[Start of Attachment]

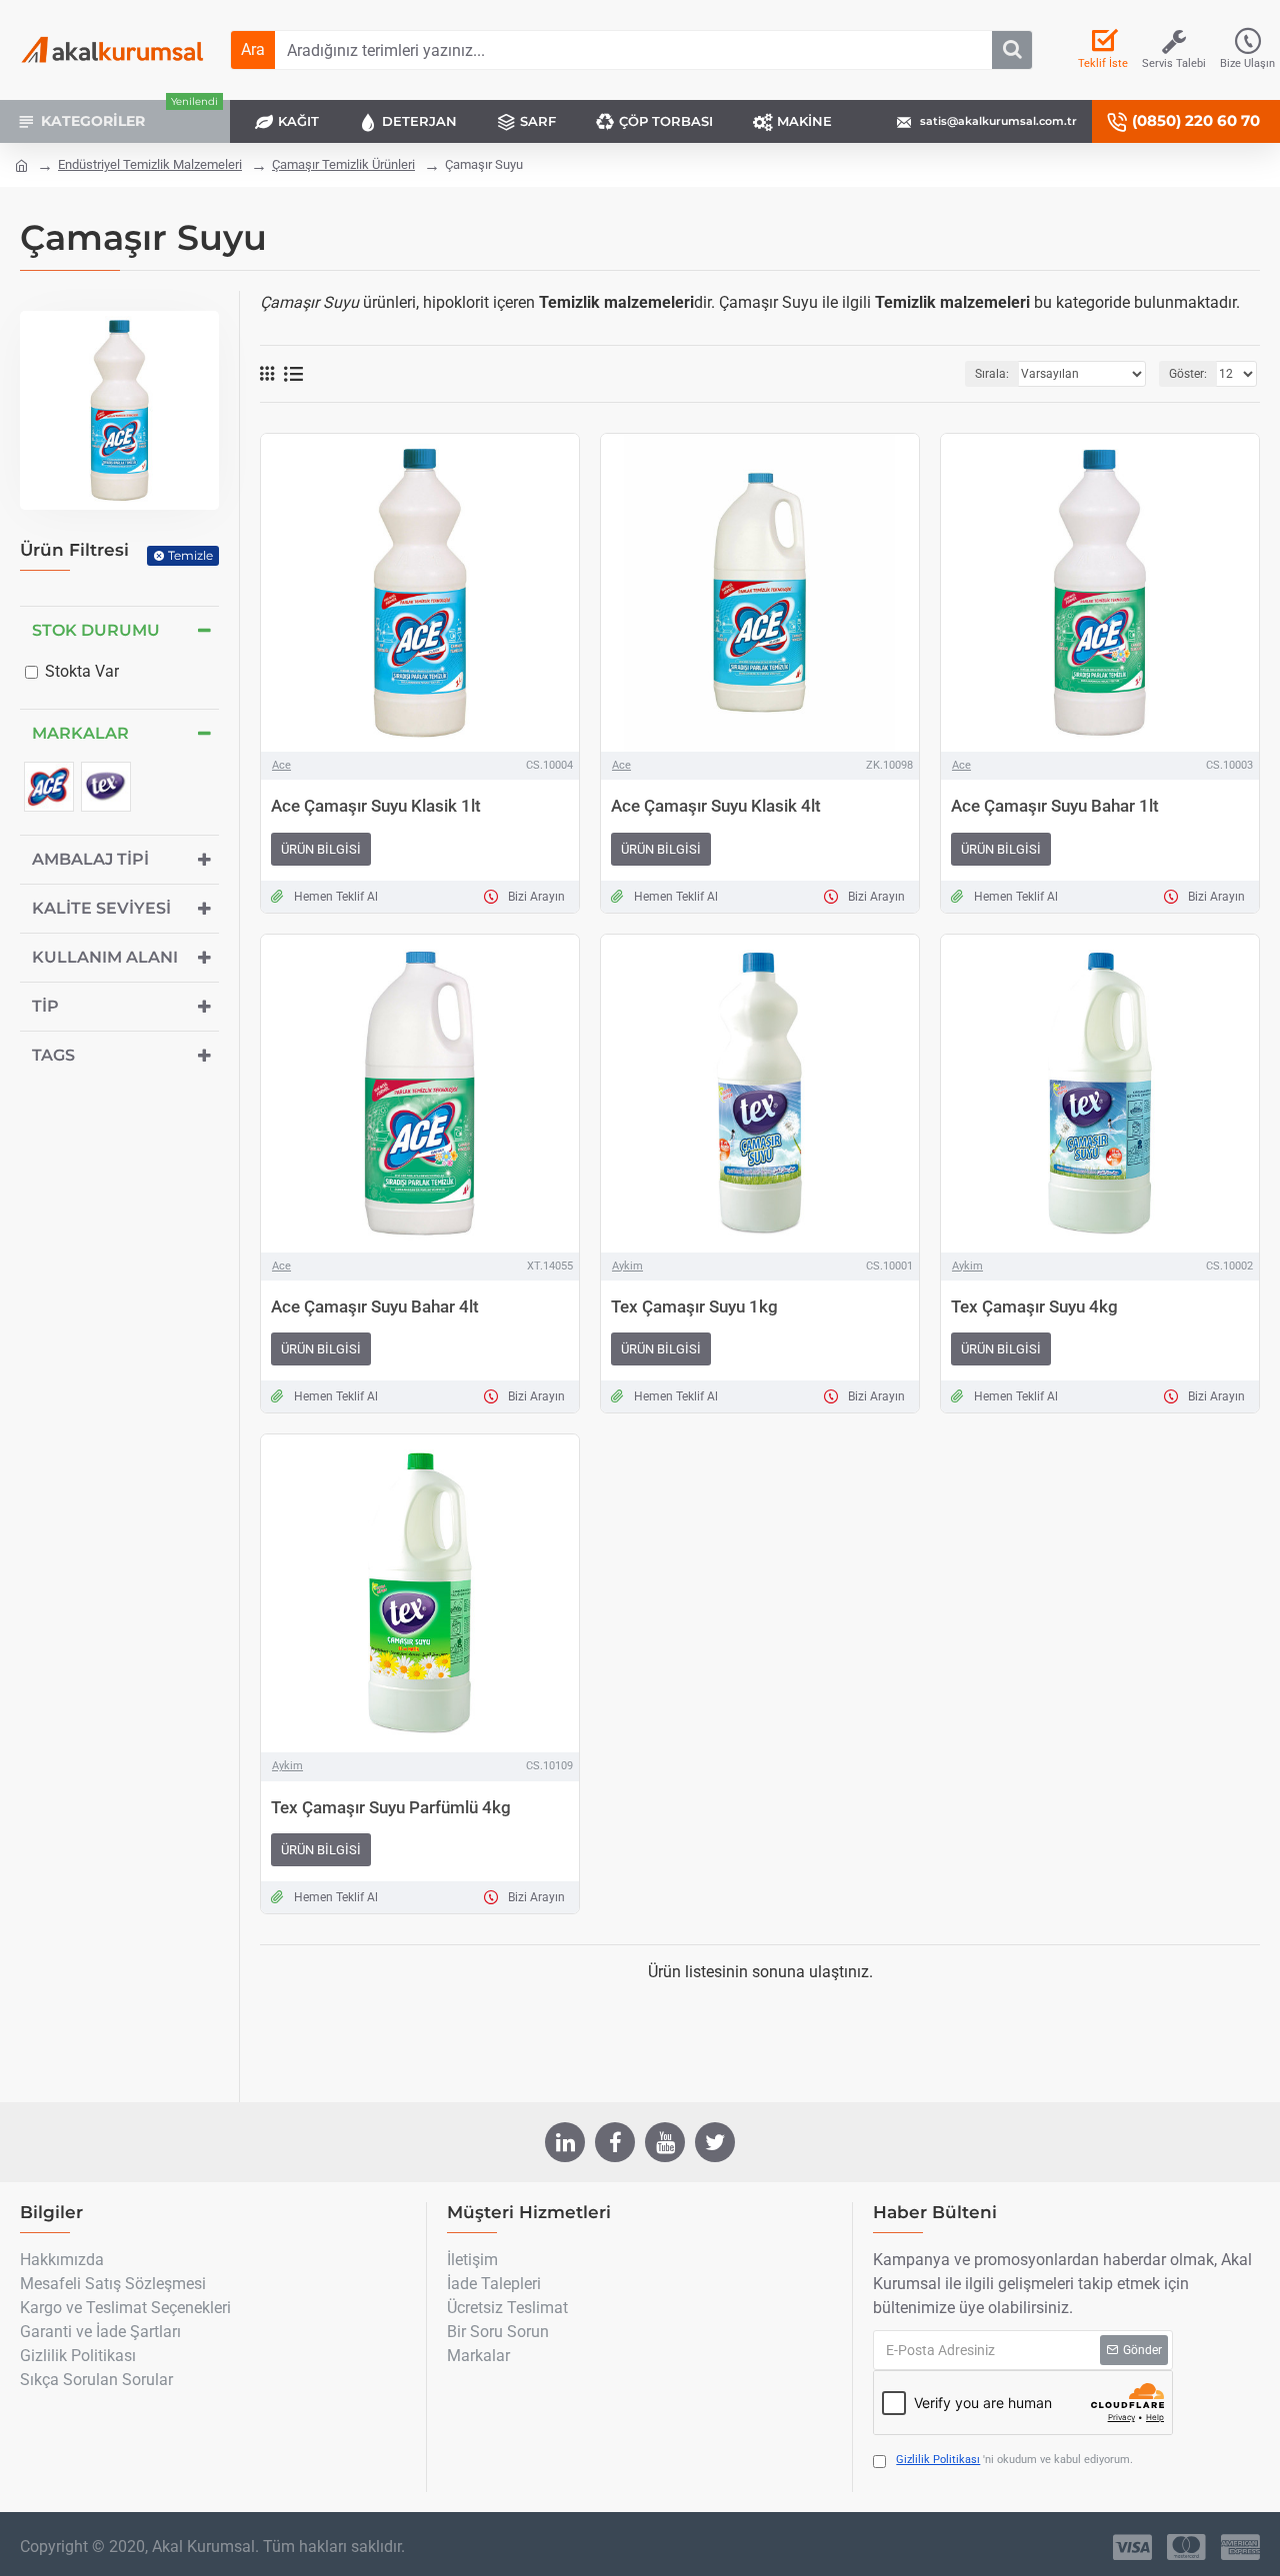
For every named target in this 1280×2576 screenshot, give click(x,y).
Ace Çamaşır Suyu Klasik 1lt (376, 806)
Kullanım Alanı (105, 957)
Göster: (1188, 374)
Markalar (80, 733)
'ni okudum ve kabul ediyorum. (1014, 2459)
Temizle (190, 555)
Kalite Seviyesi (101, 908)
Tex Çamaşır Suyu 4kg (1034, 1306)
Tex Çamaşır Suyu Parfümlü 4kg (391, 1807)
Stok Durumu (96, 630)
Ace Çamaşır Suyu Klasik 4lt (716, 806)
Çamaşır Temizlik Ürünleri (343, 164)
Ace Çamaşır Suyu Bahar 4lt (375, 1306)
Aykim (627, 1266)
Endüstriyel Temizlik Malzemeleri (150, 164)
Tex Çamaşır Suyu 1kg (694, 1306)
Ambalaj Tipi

[End of Attachment]
[Start of Attachment]

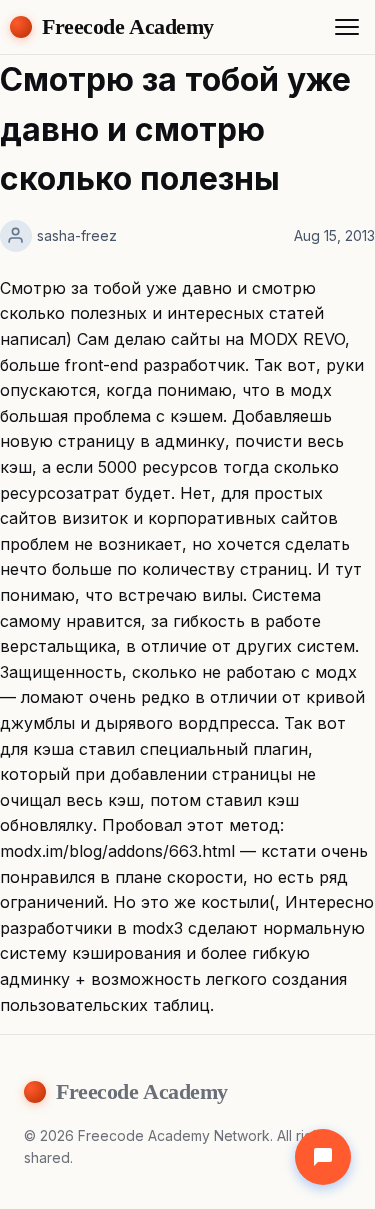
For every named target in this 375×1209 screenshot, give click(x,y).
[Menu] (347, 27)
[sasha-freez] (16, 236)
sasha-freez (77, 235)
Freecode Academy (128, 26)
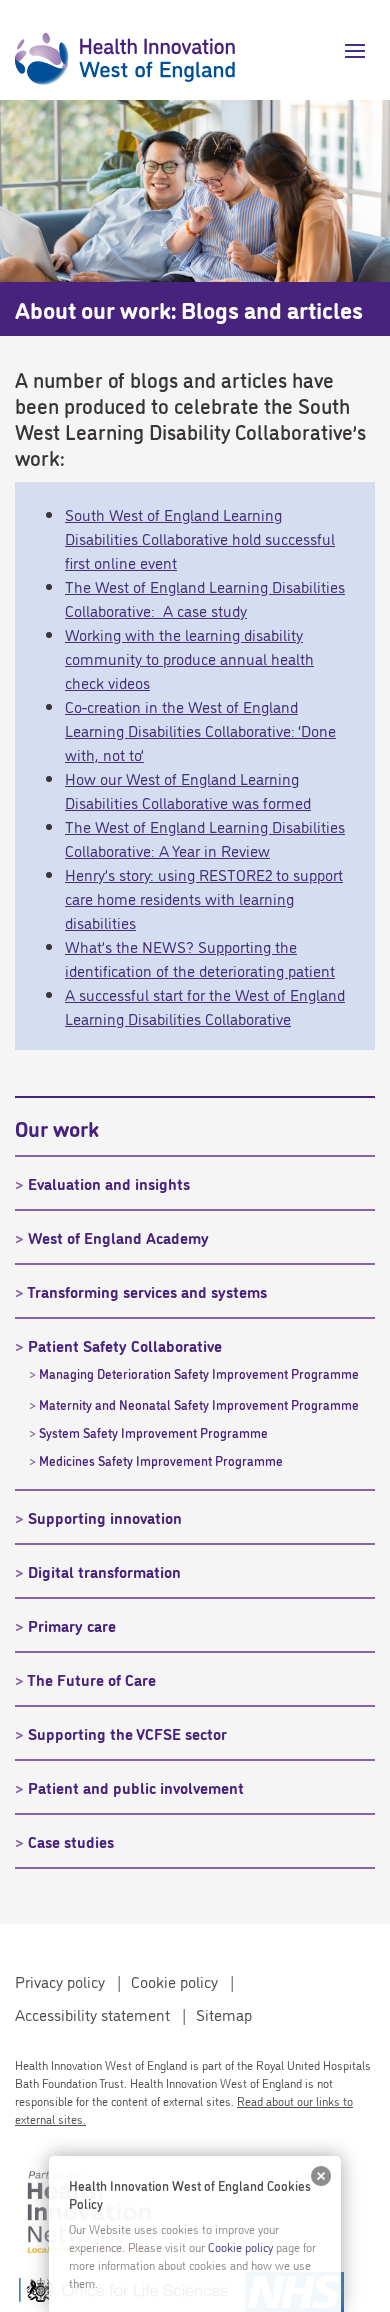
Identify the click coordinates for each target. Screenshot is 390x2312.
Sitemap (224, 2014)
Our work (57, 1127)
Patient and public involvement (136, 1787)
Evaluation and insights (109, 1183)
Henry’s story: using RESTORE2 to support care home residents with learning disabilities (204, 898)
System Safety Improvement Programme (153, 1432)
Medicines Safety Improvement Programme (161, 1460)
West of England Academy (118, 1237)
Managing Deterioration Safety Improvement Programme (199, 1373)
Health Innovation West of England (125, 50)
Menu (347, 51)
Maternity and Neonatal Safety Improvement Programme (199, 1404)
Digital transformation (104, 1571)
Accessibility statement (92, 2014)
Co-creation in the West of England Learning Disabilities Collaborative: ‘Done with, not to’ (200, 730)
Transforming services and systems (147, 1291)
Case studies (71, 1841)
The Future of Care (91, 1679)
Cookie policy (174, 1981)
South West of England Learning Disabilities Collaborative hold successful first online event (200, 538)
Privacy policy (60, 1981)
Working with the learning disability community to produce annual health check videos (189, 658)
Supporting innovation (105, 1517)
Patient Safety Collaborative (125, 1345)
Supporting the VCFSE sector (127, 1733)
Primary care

[End of Attachment]

● **Task brief**
What lines above contain the word "this"? Return each such line.

● **Your response**
For every named target in this 1280×2576 screenshot, give click(x,y).
For every named target in this 375×1209 screenshot, give click(x,y).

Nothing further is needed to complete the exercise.